The opportunities offered by random forests in the field of cost estimation and optimization are therefore enormous and far from being fully exploited. Beyond cost optimization, the self-learning of the algorithm on the data of companies and their suppliers makes it possible to consider intelligent contributions such as the automatic preparation of negotiations (objectives, levers arguments ...), the proposing optimized designs or redesigns, recommending the most adapted purchasing strategies anticipating supplier behavior ...

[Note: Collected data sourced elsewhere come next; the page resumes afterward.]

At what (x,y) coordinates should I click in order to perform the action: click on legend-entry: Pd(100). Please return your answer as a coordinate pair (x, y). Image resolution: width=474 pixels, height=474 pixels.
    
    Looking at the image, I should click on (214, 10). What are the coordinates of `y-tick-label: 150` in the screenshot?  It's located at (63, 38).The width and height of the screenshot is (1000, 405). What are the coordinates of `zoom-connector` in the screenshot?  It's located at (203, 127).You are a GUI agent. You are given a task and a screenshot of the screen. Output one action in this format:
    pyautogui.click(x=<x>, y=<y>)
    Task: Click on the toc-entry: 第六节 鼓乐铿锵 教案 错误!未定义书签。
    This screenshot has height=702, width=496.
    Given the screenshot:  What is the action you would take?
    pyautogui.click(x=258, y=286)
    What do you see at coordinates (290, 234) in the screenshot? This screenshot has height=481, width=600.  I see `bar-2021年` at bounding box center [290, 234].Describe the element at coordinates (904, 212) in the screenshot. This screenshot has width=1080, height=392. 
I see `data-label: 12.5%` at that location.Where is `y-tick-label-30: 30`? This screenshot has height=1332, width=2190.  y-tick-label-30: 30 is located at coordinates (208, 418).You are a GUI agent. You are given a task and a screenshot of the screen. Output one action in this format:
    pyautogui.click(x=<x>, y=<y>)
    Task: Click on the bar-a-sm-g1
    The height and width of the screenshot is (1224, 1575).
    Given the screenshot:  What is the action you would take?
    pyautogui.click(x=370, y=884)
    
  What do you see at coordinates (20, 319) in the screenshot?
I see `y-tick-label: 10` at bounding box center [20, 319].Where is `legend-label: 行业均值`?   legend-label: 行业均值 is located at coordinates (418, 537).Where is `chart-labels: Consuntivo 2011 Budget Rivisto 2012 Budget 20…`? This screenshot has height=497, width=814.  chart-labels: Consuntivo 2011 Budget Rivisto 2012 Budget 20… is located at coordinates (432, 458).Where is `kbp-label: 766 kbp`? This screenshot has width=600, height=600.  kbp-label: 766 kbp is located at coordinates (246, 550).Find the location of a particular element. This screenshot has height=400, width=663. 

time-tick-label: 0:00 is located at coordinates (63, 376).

In conclusion, the 2 approaches are complementary in their use:

Limitations

Examples

of software

Analytical Model

• Explanatory and operations- centered model
• “Best Landed Cost” Estimation and Target Price Definition
• Allows to optimize the prices in production and to control the plans of progresses suppliers
• Difficulty accessing process references and maintaining them over time
• Intrusive approach towards suppliers
• Expert model with little diffuse
• Timeout for setting and performing encryption
• Precision ?
• Siemens PLM
• A Priori
• Facton

Statistical Parametric Model

• Easy and quick to use
• Estimated price coherence, and accuracy (conditional)
• Non-intrusive approach to suppliers
• Product and service applications
• Very relevant in the upstream phases of the life cycle and for the analyses of coherence
• Requires minimal data and quality history
• Model that is not very "explanatory" to moderate supplier progress plans
• Less relevant model for setting target prices and "Best Landed Cost"
• Difficulty in modeling qualitative parameters
•  Seer
• EstimFEC

Non-Parametric Statistical Model

« Random Forests »

• Easy and quick to use
• Consistency of the estimated price, and precision increased by 30% compared to parametric models (conditional)
• Non-intrusive approach to suppliers
• Product and service applications
• Very relevant in the upstream phases of the life cycle
• Relevant also in the downstream phases for the analysis of price coherences and the identification of opportunities thanks to the explanatory properties of the forests
• Integrates a lot of cost drivers, including qualitative ones
• Detects technological breakthroughs
• Prioritizes cost drivers
• Manages missing values and can work with a limited sample
• Model less relevant for setting target prices and "Best Landed Cost"
• easyKost
Conclusions

In conclusion, it would be futile to oppose the analytical and statistical methods of cost estimation. They complement each other in their use and purpose. The statistical method, which is more consistent because it is based on the observation of the actual data, makes it possible to obtain a rapid and precise evaluation to make the right decisions in the product design or redesign processes. Simple to implement, it allows to model many families of products and services in a non-intrusive way and without needing to acquire an advanced technological expertise. The analytical method allows to obtain an encryption precisely reflecting the reality (or the simulation) of a manufacturing process. More tedious to implement, on the other hand it allows to define targets of cost to be reached with explanatory factors based on the observed industrial parameters and benchmarks. In this sense, it is more appropriate to quantify technological breakthroughs and to lead industrial suppliers' progress plans to bring them to the target. It is also more relevant to quantify technological innovations on which the company does not have a history.

Nevertheless, self-learning algorithms and deep learning open new horizons and fields of application for the use of statistical models, notably through the sharing of information between companies or between them and their suppliers.